■ WORK TO BE COMPLETED: Output every line of the data below without any change, leaving out the pictures.

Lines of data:
<<<<
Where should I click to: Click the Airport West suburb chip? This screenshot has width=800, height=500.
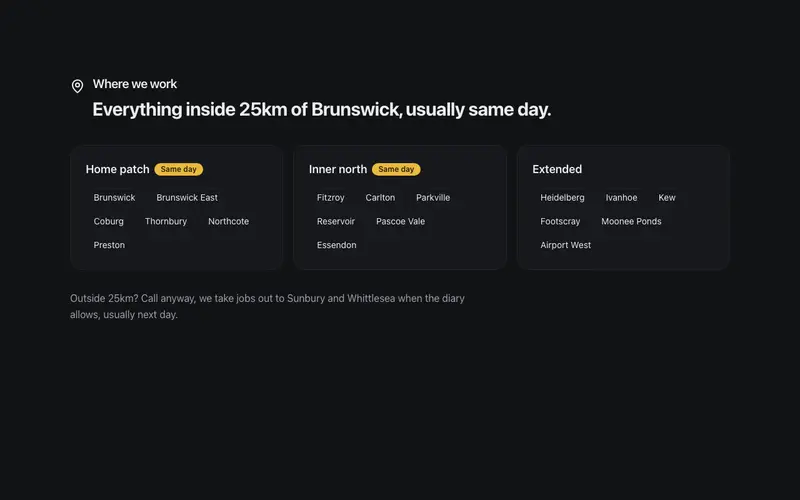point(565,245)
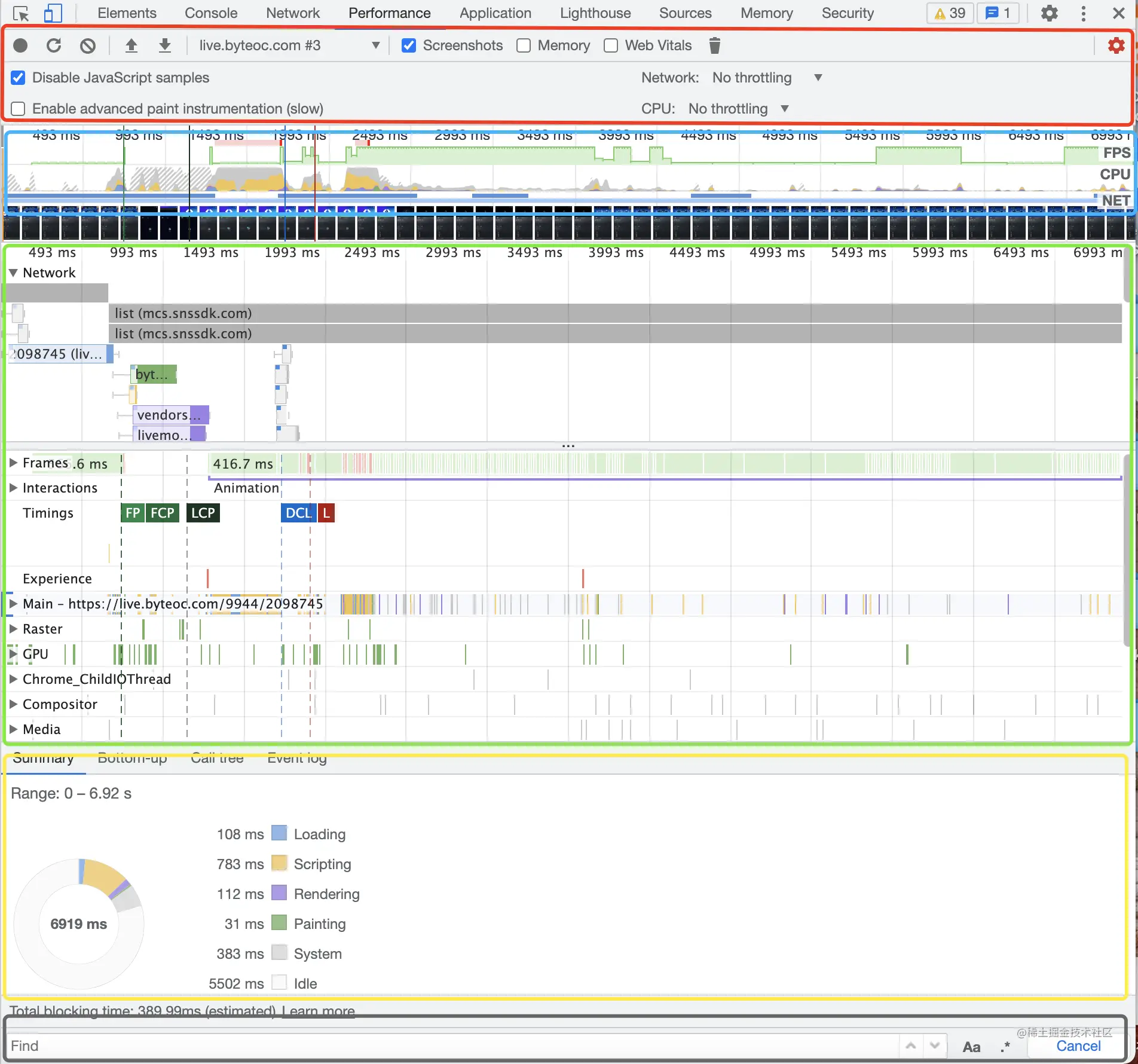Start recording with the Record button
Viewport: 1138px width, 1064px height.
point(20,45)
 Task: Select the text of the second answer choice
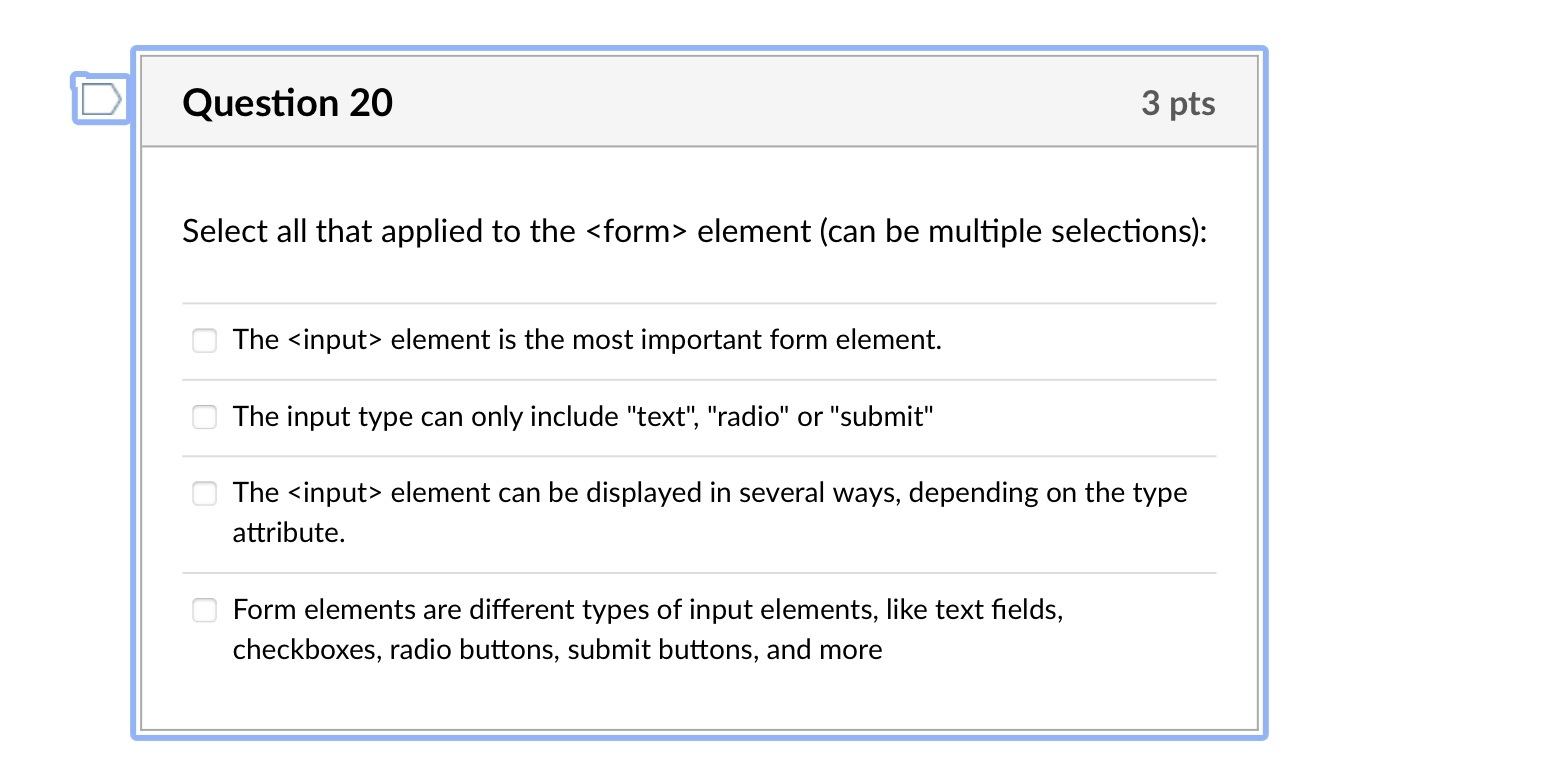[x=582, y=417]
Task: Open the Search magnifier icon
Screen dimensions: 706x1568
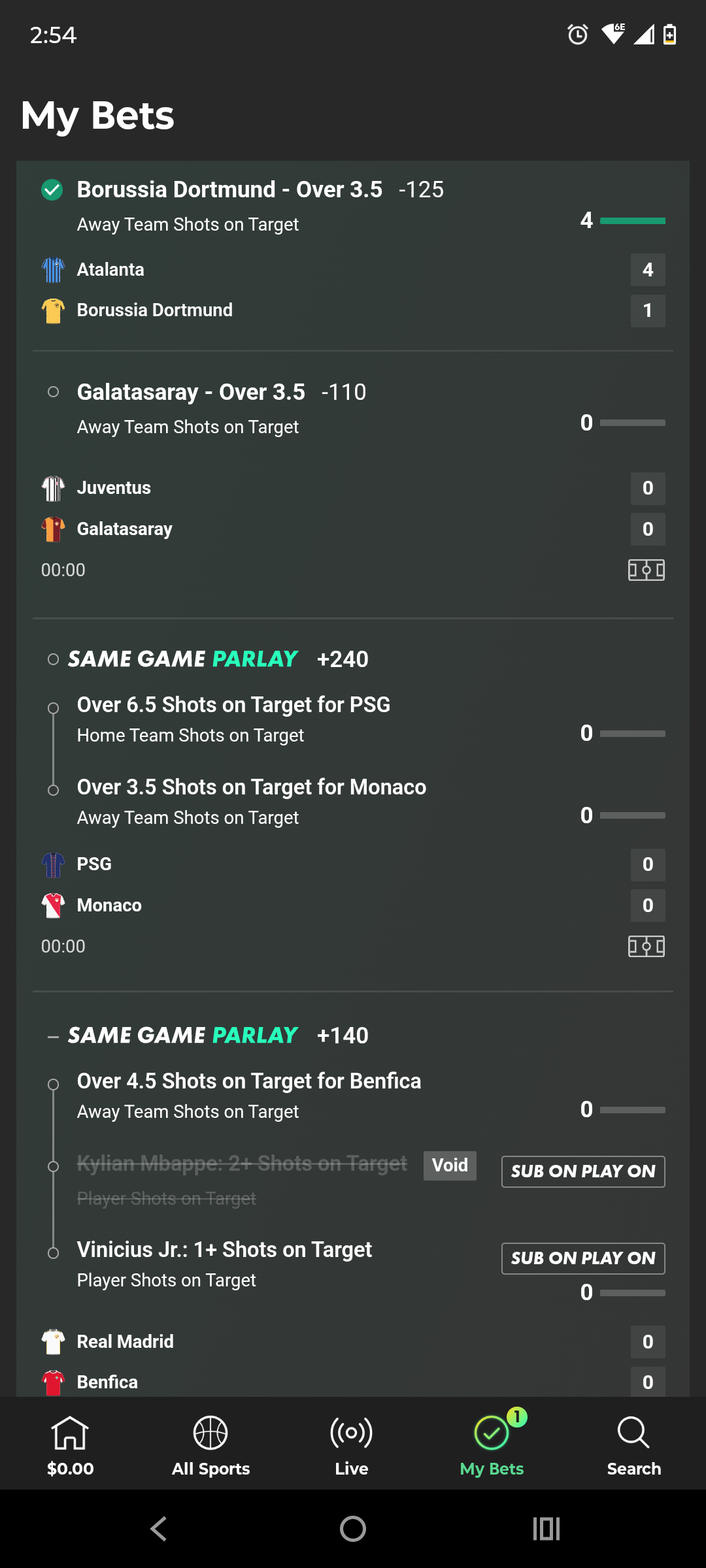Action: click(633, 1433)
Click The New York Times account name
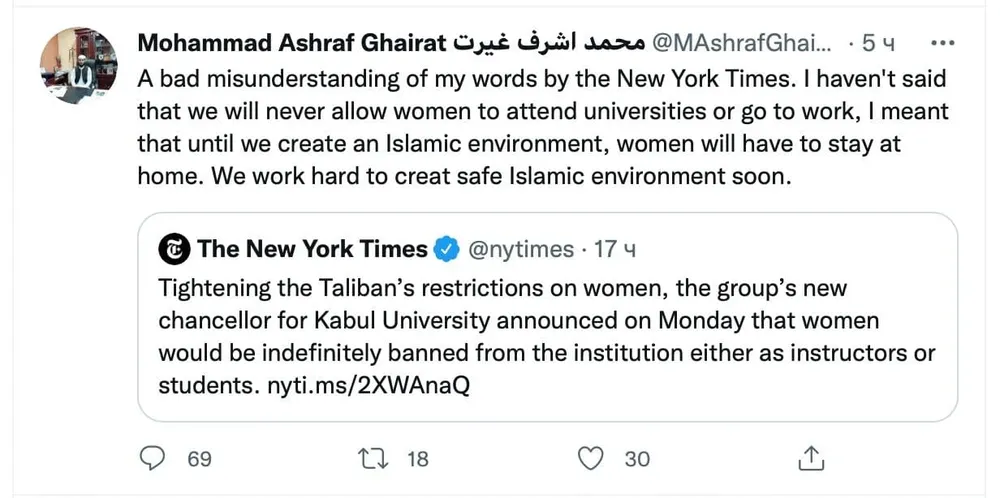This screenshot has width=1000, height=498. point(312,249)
>>>>
■ RESULT OF THIS EXERCISE:
Where should I click to: Click the Airport West suburb chip? This screenshot has width=800, height=500.
point(565,245)
Start recording with the Record button
Viewport: 1138px width, 1064px height.
point(20,45)
 Task: Select the text of the second answer choice
[x=582, y=417]
Task: Open the Search magnifier icon
Screen dimensions: 706x1568
Action: click(633, 1433)
Click The New York Times account name
This screenshot has width=1000, height=498. point(312,249)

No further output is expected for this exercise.